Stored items
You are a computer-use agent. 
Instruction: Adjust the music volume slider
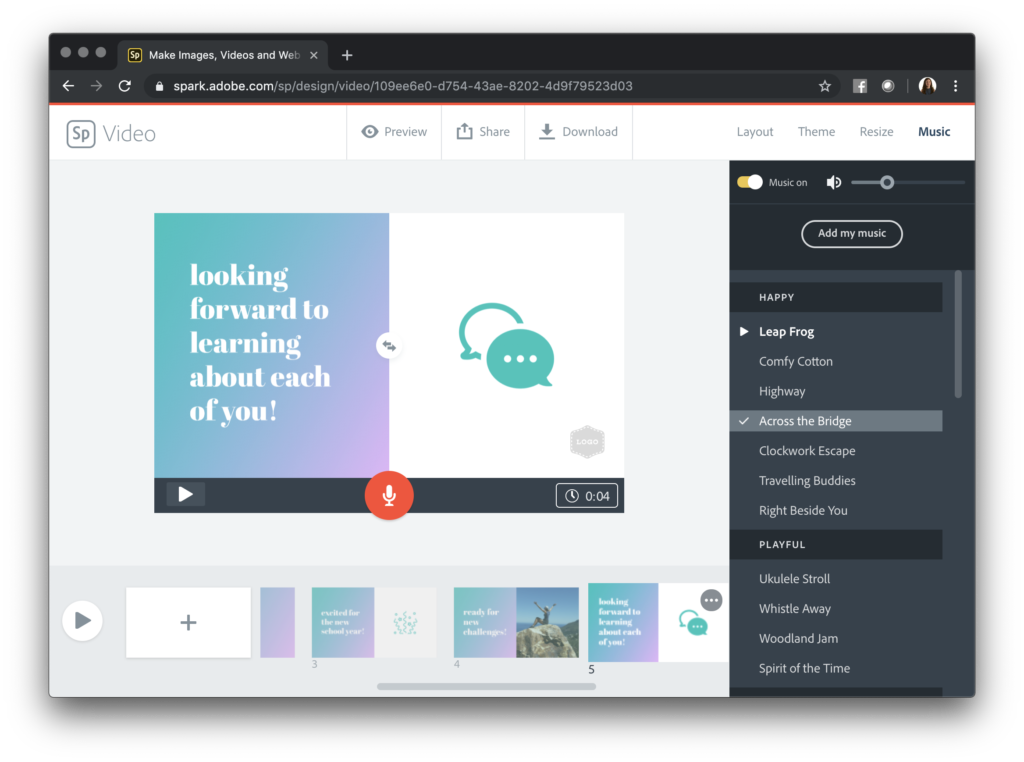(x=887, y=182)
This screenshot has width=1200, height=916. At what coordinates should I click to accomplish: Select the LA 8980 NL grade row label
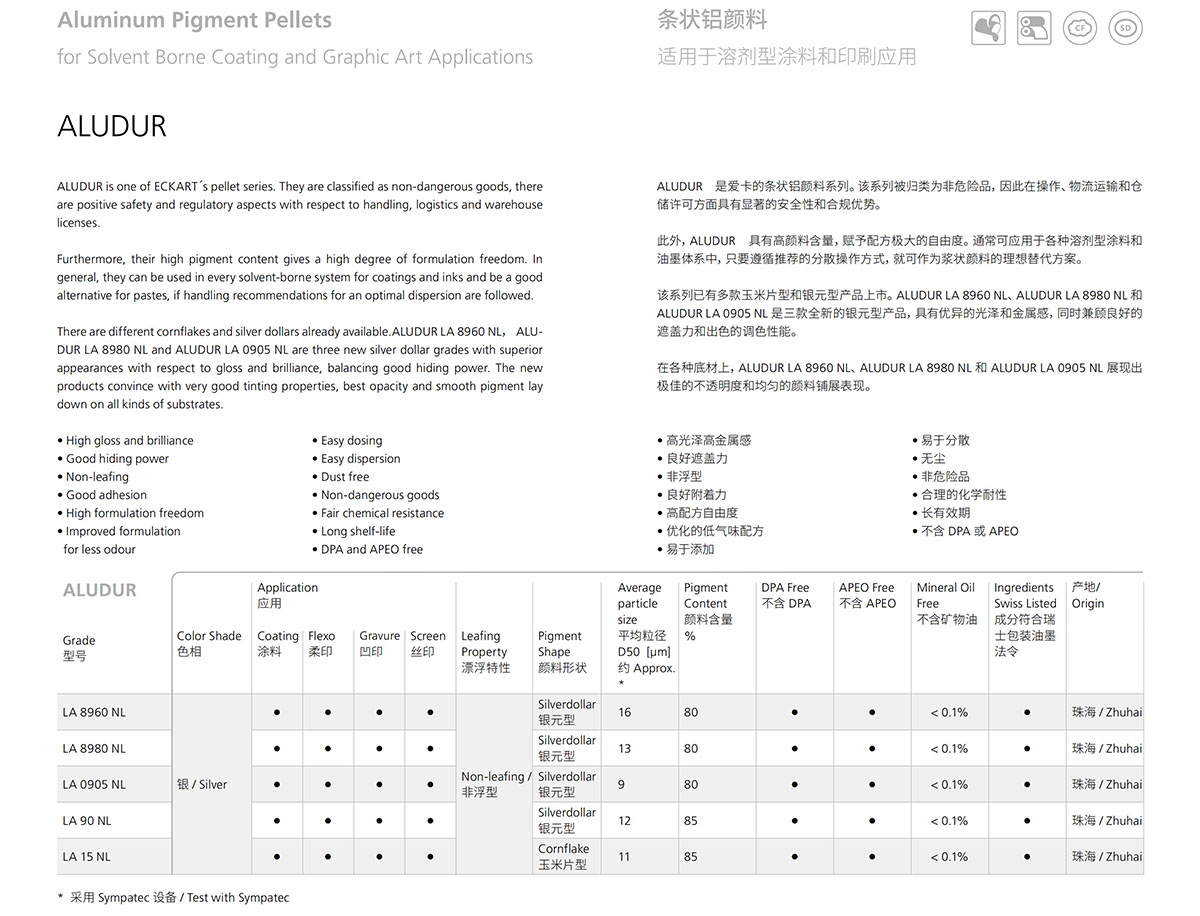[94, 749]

**ASSIGNMENT**. What you return should match the records line for line, minus the pictures.

**WRITTEN SOLUTION**.
You are a computer-use agent. 
Instruction: Adjust the music volume slider
(x=887, y=182)
This screenshot has width=1200, height=916. At what coordinates should I click to accomplish: Select the LA 8980 NL grade row label
[94, 749]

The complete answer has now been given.